Lors des élections législatives, il a notamment joué les médiateurs entre les nouvelles formations issues du mouvement des tournesols, comme le Social Democratic Party ou le New Power Party, pour tenter de nouer des alliances. S’il a échoué, il ne désespère pas néanmoins « qu’ils arrivent un jour à collaborer » et se félicite de la victoire de cinq députés du NPP. « C’est un bon signe. Ça veut dire qu’il y a une reconnaissance des mouvements sociaux par le fait d’élire des gens qui en sont issus », explique-t-il.
Victoire des progressistes
Les élections de janvier ont été marquées par la victoire de l’opposition, le Parti démocratique progressiste (DPP, centre gauche). Sa présidente, Tsai Ing-wen, a non seulement été élue à la tête du pays mais sa formation a également remporté la majorité absolue au Parlement, dont le Kuomintang, ex-parti unique favorable à un rapprochement avec la Chine, n’avait jusque là jamais perdu le contrôle. Un changement historique que les analystes s’accordent à attribuer au vote de la jeunesse contestataire. Un vote qui a également créé la surprise en permettant au New Power Party de Freddy Lim de faire son entrée au Parlement.
« Du mouvement des tournesols aux résultats des élections, je pense que c’est la même vague » analyse Freddy Lim. « Beaucoup de nos électeurs sont des jeunes qui ne votaient pas et qui, pour une fois, ont voté », estime-t-il. Bien qu’il n’ait pas été l’un des leaders de la mobilisation, il a participé aux activités organisées autour du Parlement, afin de fédérer les manifestants.
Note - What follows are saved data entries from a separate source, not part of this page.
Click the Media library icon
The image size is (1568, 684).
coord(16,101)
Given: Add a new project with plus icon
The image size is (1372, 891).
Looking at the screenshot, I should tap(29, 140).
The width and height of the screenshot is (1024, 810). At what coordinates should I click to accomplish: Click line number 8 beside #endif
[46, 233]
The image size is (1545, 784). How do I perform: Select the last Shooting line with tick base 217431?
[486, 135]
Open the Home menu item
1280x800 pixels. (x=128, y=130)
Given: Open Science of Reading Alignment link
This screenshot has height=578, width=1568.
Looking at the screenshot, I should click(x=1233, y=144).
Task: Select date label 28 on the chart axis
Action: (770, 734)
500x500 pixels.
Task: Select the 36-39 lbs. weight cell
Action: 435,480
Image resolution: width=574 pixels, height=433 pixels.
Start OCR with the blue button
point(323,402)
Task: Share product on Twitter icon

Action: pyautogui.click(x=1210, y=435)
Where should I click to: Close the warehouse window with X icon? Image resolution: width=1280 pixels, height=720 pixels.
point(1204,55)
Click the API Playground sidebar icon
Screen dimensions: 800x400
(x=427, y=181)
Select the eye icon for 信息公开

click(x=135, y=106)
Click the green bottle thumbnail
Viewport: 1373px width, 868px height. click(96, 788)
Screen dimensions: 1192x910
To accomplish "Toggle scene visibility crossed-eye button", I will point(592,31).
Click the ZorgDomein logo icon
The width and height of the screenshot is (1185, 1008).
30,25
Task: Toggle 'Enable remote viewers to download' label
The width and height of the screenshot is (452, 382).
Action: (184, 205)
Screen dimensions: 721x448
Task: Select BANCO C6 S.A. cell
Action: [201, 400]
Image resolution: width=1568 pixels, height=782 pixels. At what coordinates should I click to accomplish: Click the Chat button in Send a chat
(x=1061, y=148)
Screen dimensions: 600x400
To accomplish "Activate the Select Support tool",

Et le président du NPP, Huang Kuo-chang, juriste de formation, a agit comme conseiller de l’ombre et éminence grise du mouvement.
Aujourd’hui, les chantiers du New Power Party sont nombreux, comme renforcer les pouvoirs du Parlement, militer pour la reconnaissance de Taïwan sur la scène internationale, lutter pour les droits des aborigènes ou s’attaquer aux biens mal acquis du Kuomintang sous la loi martiale. Mais avant toute chose, Freddy Lim et son équipe se considèrent comme « un pont pour les jeunes » qui vont s'engager en politique dans les années à venir. Le temps que les graines de tournesols portent leurs fruits.